La matita grassa, arricchita da delicate marezzature Contè metallizzato, erano invece servite all’architetto – e ai redattori - per il racconto dei numerosi interni milanesi degli anni ‘80 (fra i più noti: Casa Insinga, Casa Frea, 1983-‘85) in alcuni casi già rivenduti ai tempi della pubblicazione dai loro committenti causa Tangentopoli, dalla cui documentazione fotografica occhieggiavano però sculture di Gligorov, Corbacciò, Plessi e altri imperdibili artisti in odore di Transavanguardia.

I Novanta si aprono invece con un inatteso abbattimento di quella distanza critica che aveva fino ad allora contraddistinto Umberto Riva dalla scuola; sono questi gli anni di suoi sporadici incarichi a contratto per l’insegnamento di materie ‘ancillari’ al Politecnico di Milano. Un momento fertile nel quale gli studenti si interessano alla sua figura e al suo lavoro – quasi totalmente oscurato dalle riviste di settore – più di quanto non si interessasse lui al lavoro degli studenti, capace di generare un circolo virtuoso fatto di lezioni extra-accademiche, viaggi e avventure alla scoperta dei primi cantieri salentini (Casa Miggiano, Otranto, 1989-‘90) e collaborazioni professionali sul fronte del design a piccola tiratura (Lampada Filù, Fontana Arte, 1992) a beneficio di entrambi. Alcuni suoi fortunati studenti parteciparono progettualmente alla riqualificazione dell’ambito d’ingresso del Palazzo dell’Arte a Milano (inaugurato in occasione della mostra “Identità e differenze”, Triennale, 1996) e al restauro del Caffè Pedrocchi di Padova (1997).

Il rinnovamento dell’organico dello studio di via Vigevano, in zona Navigli, coincise poi con la specializzazione professionale di Riva nei temi del restauro urbano, a partire da quella fondamentale esperienza che fu il ridisegno pavimentale di piazza San Nazzaro a Milano (1987-‘90) nell’ambito delle nuove piazze per il centro storico reinventate in occasione della realizzazione della linea 3 della metropolitana.

E’ qui che trova il proprio ambiente germinale il progetto di riforma per piazza Garibaldi a Sondrio: spazio d’impronta absburgica, aspramente granitica, per niente verde ma certo insolita, poiché aperta da un lato verso il potente paesaggio terrazzato dei vigneti retici che si estendono millenari, a ovest della città.
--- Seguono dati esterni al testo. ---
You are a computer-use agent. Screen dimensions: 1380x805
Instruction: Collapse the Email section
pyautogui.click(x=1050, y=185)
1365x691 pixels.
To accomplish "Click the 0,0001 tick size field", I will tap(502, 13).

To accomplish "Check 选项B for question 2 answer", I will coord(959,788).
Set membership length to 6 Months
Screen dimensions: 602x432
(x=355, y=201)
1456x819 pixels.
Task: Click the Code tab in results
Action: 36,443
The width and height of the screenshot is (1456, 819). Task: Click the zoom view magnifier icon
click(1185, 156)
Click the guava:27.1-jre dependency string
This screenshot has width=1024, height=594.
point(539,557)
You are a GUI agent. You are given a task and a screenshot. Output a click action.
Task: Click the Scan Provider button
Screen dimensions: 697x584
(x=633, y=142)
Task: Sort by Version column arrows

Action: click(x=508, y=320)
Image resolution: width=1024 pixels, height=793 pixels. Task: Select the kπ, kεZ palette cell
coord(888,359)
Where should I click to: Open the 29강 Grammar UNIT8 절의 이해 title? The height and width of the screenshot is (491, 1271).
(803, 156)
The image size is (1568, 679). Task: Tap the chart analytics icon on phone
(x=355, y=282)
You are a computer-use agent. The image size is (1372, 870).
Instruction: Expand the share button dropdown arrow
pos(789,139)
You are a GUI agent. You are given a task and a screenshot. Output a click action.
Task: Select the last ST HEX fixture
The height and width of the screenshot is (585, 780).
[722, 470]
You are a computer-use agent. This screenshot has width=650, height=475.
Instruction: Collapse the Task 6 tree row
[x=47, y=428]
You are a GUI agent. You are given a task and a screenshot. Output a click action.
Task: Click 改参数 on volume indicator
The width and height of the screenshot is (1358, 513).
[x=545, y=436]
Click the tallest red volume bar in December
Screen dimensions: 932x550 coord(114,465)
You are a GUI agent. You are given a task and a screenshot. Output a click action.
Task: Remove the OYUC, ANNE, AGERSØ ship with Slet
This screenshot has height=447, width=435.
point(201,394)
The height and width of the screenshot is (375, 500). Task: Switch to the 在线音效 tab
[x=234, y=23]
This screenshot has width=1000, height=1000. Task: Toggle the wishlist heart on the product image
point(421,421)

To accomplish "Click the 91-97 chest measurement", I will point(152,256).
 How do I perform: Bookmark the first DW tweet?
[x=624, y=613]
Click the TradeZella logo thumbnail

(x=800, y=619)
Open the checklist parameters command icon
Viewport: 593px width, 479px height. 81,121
La versione iniziale di questo progetto, ben illustrato da una prospettiva a volo d’uccello fatta col portamine sulle scrivanie della banca che ne aveva condotto il project financing, propone un gesto eclatante: la rimozione del monumento all’Eroe dei Due Mondi dal centro della piazza verso il lato orientale, dove avrebbe campeggiato al centro di un doppio filare alberato capace di offrire nuova centralità prospettica al Teatro Sociale, sgomberando di fatto i due terzi del vuoto cittadino da porzioni a verde e dai sistemi d’acqua, che avrebbero in tal modo consentito la piena fruizione del sottosuolo per un autosilo da 300 auto.

L’intero disegno è giocato attorno a minimi salti di quota, aree ribassate in alternanza a spazi rinaturalizzati attraverso la derivazione di rami fluviali, vasche d’acqua e incrostazioni rocaille, alla maniera dei maestri dei giardini del Secolo d’Europa da Lennè al barone Hausmann.

Niente da fare, Umberto non ce l’ha fatta: il progetto cade in Soprintendenza prima che nelle commissioni comunali, dove sarebbe giunto già fortemente ridimensionato da una violentissima campagna mediatica contro la rimozione del monumento a Garibaldi.

Lo vedemmo alcune volte ancora a Sondrio, dopo quell’esperienza, in visita a una mostra dedicata a Vincenzo Scamozzi, riadattata a palazzo Sertoli da un suo allestimento vicentino per il Centro studi palladiano. E fu l’ultima.